SERUMPUN.ID - Terdapat berbagai peristiwa bidang ekonomi yang terjadi pada Selasa (19/5/2026) yang masih hangat dan relevan untuk disimak kembali pada Rabu pagi ini.
Beberapa di antaranya adalah mulai dari pemangkasan anggaran program Makan Bergizi Gratis (MBG) hingga harga bahan bakar minyak (BBM) subsidi yang tidak akan dinaikkan imbas melemahnya rupiah.
Berikut sajian rangkuman berita pilihan yang dapat disimak kembali hari ini.
Pemerintah memangkas pagu program Makan Bergizi Gratis (MBG) pada Anggaran Pendapatan dan Belanja Negara (APBN) tahun anggaran 2026 dari semula senilai Rp335 triliun menjadi Rp268 triliun.
Menteri Keuangan Purbaya Yudhi Sadewa dalam konferensi pers APBN KiTa Edisi Mei 2026 di Jakarta, Selasa, menjelaskan keputusan itu merupakan instruksi Presiden Prabowo Subianto untuk memastikan dana program MBG dapat dikelola dengan lebih efisien.
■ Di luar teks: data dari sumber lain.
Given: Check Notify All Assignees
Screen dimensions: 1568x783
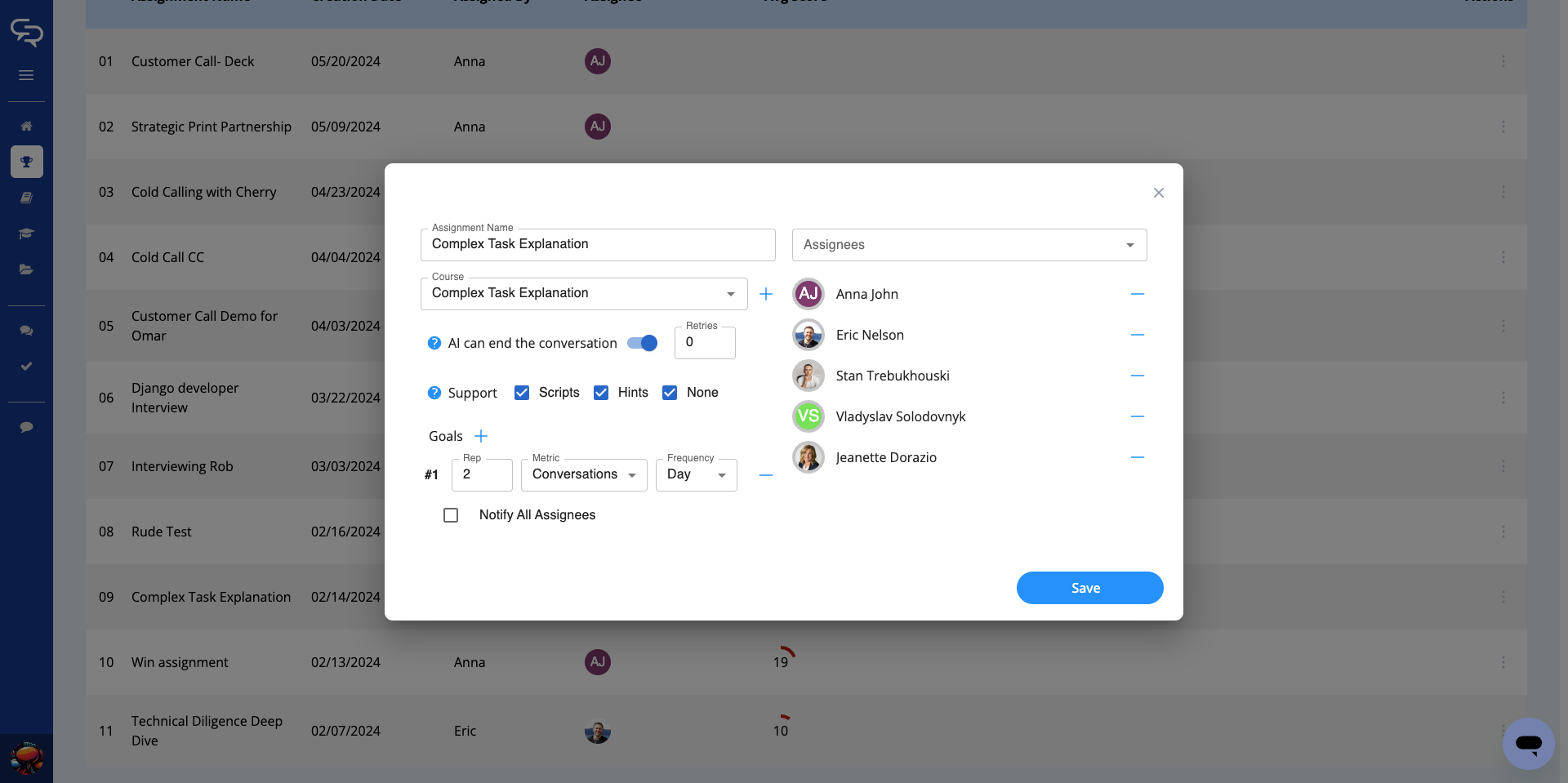Looking at the screenshot, I should pyautogui.click(x=451, y=515).
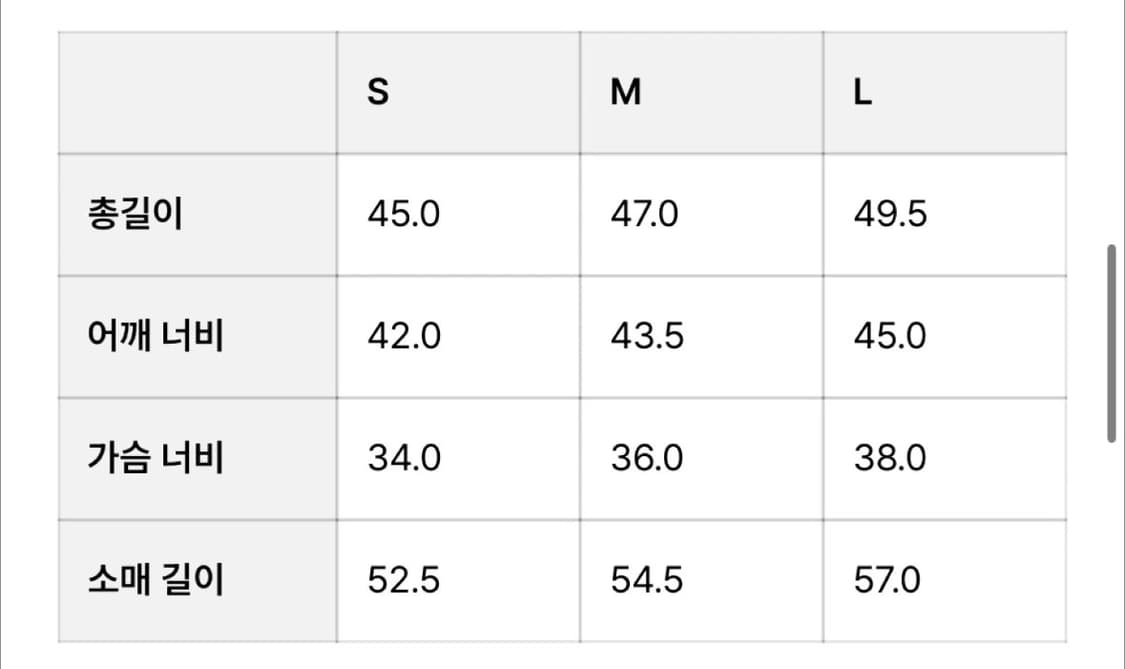The image size is (1125, 669).
Task: Select the 어깨 너비 row label
Action: 155,337
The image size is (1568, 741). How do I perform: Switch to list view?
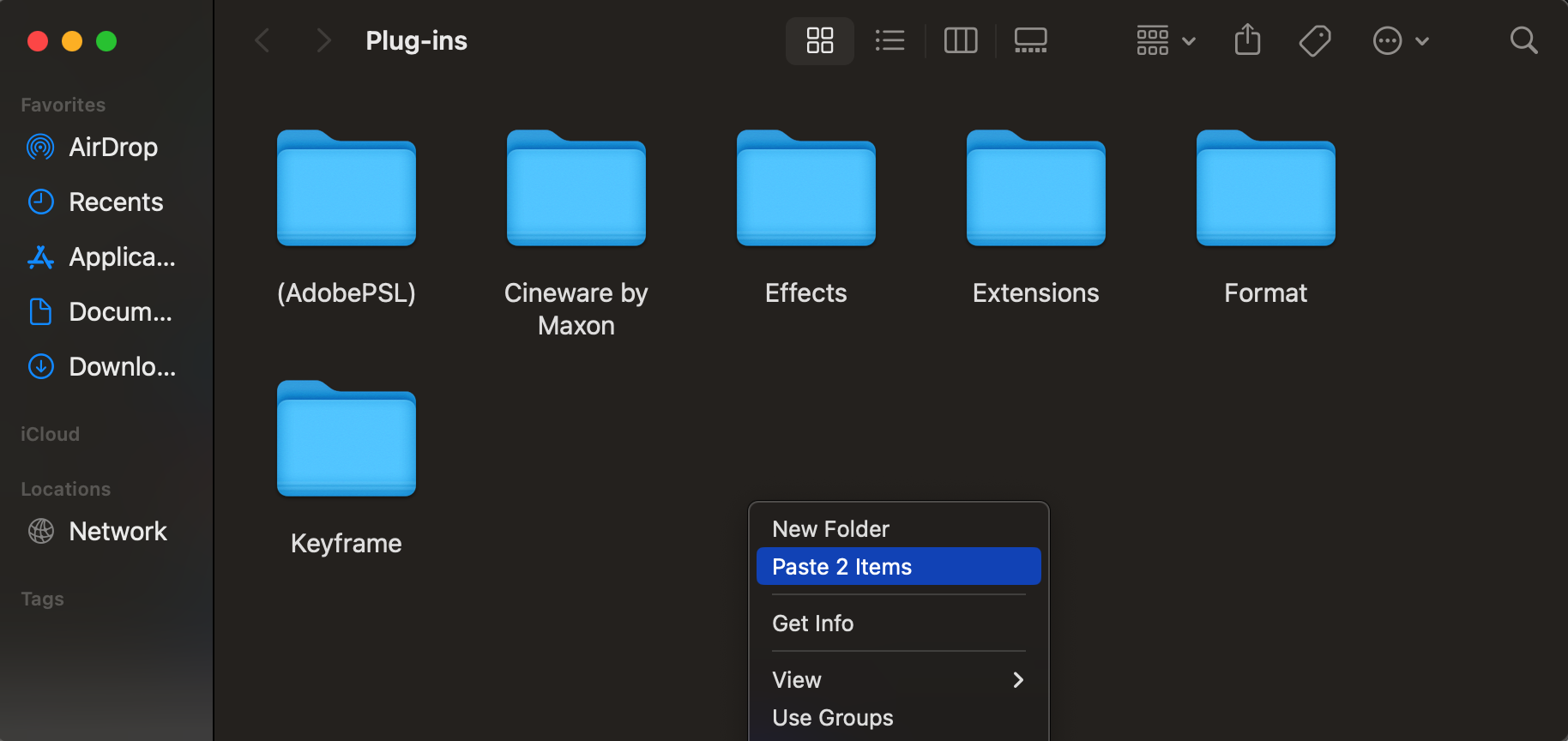coord(890,40)
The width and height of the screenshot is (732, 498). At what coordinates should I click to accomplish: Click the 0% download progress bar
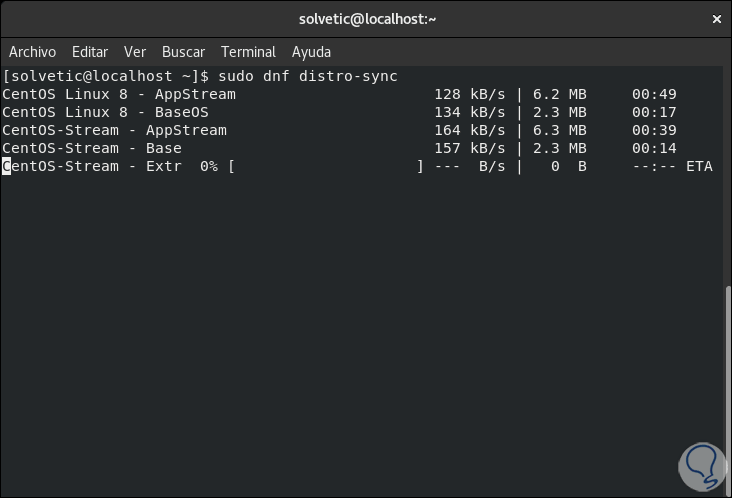point(326,166)
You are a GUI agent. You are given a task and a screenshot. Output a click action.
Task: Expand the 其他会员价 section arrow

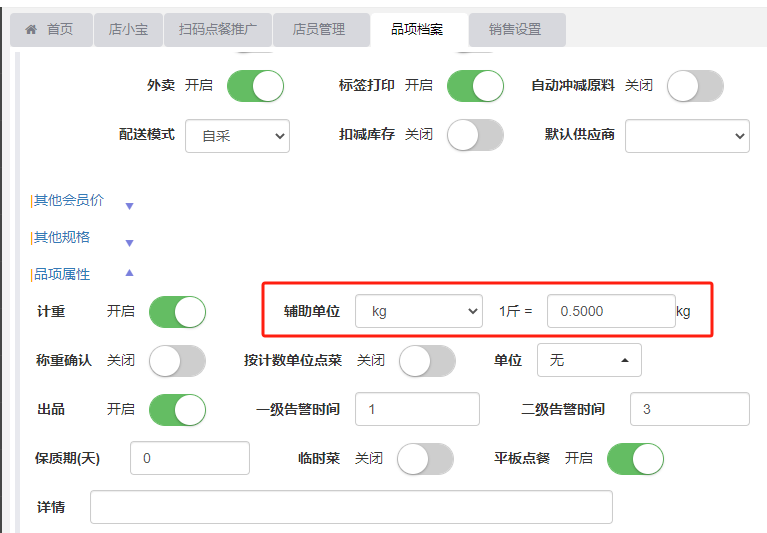129,206
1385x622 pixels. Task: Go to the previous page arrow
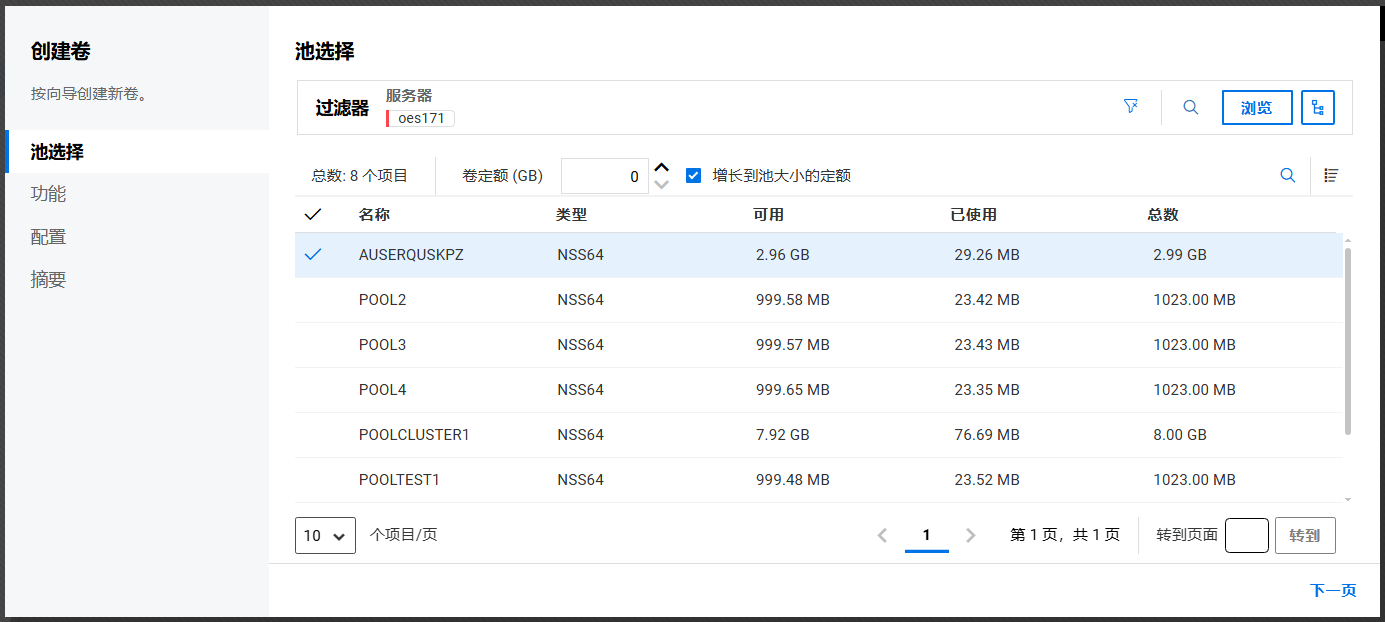pos(882,535)
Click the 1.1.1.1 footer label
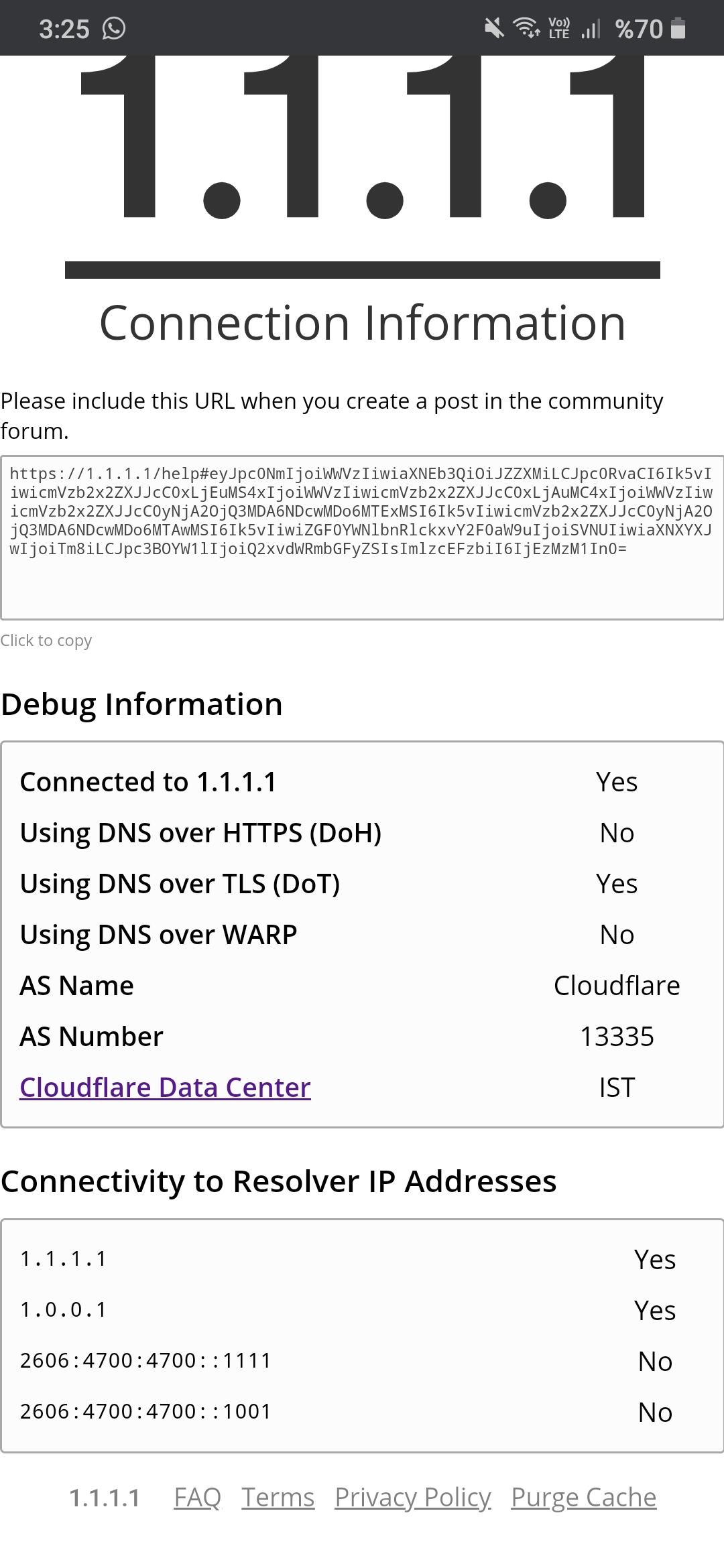Image resolution: width=724 pixels, height=1568 pixels. click(105, 1497)
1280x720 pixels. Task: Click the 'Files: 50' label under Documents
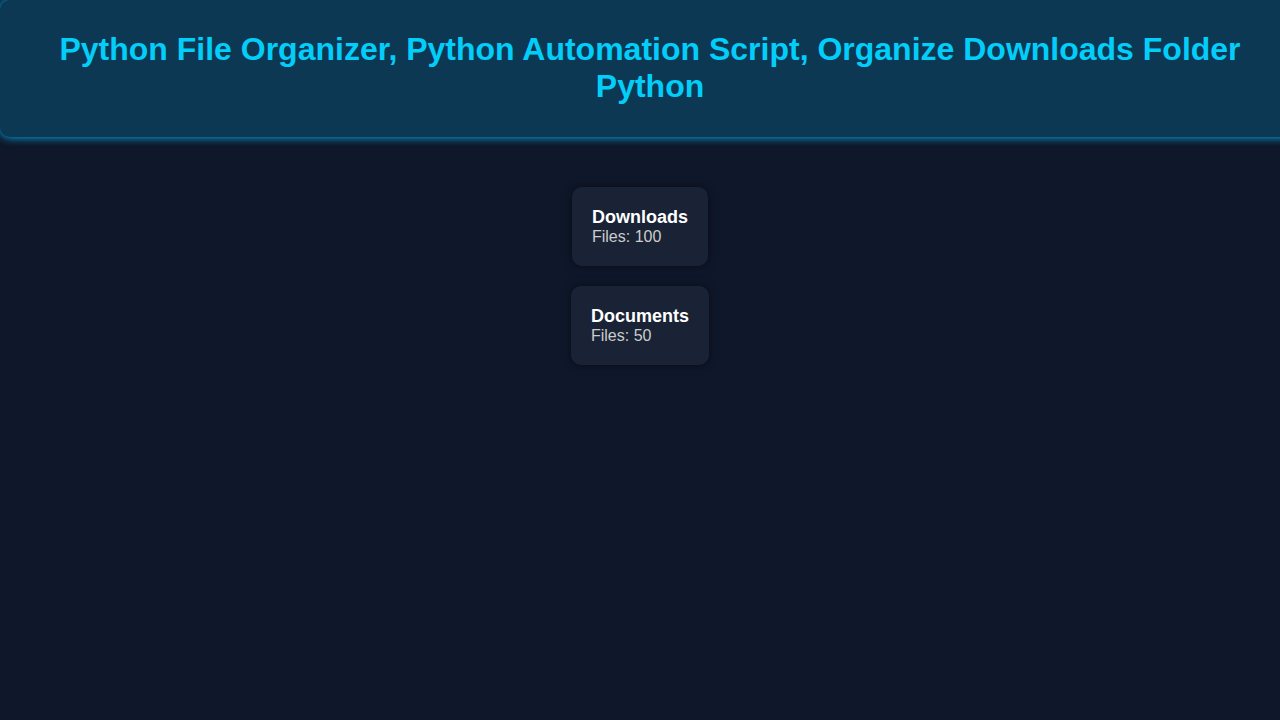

Menteri Keuangan (Menkeu) Purbaya Yudhi Sadewa menyetujui anggaran Rp200 juta untuk dana riset kapasitas produksi ikan di Danau Toba.
Platform penyedia layanan transportasi berbasis aplikasi (aplikator) Gojek akan menghapus program langganan layanan GoRide Hemat bagi mitra pengemudi.
“Gojek akan menghentikan skema langganan untuk mitra pengemudi,” kata Direktur Utama/CEO PT GoTo Gojek Tokopedia Tbk (GOTO) Hans Patuwo dalam jumpa pers di Jakarta, Selasa.
Menteri Koordinator Bidang Perekonomian Airlangga Hartarto menyebut tingginya permintaan dolar Amerika Serikat (AS) menjadi salah satu faktor utama yang menekan nilai tukar rupiah hingga menembus level Rp17.700 per dolar AS.
“Faktor global juga sangat mempengaruhi dan seperti yang saya sampaikan selama bulan ibadah haji ini kan demand terhadap dolar juga tinggi,” kata Airlangga di kantornya, Jakarta, Selasa.
Menteri Energi dan Sumber Daya Mineral (ESDM) Bahlil Lahadalia menyampaikan pemerintah tidak menaikkan harga bahan bakar minyak (BBM) bersubsidi, seperti Pertalite dan Biosolar, meskipun harga minyak mentah Indonesia naik disertai nilai tukar rupiah yang melemah.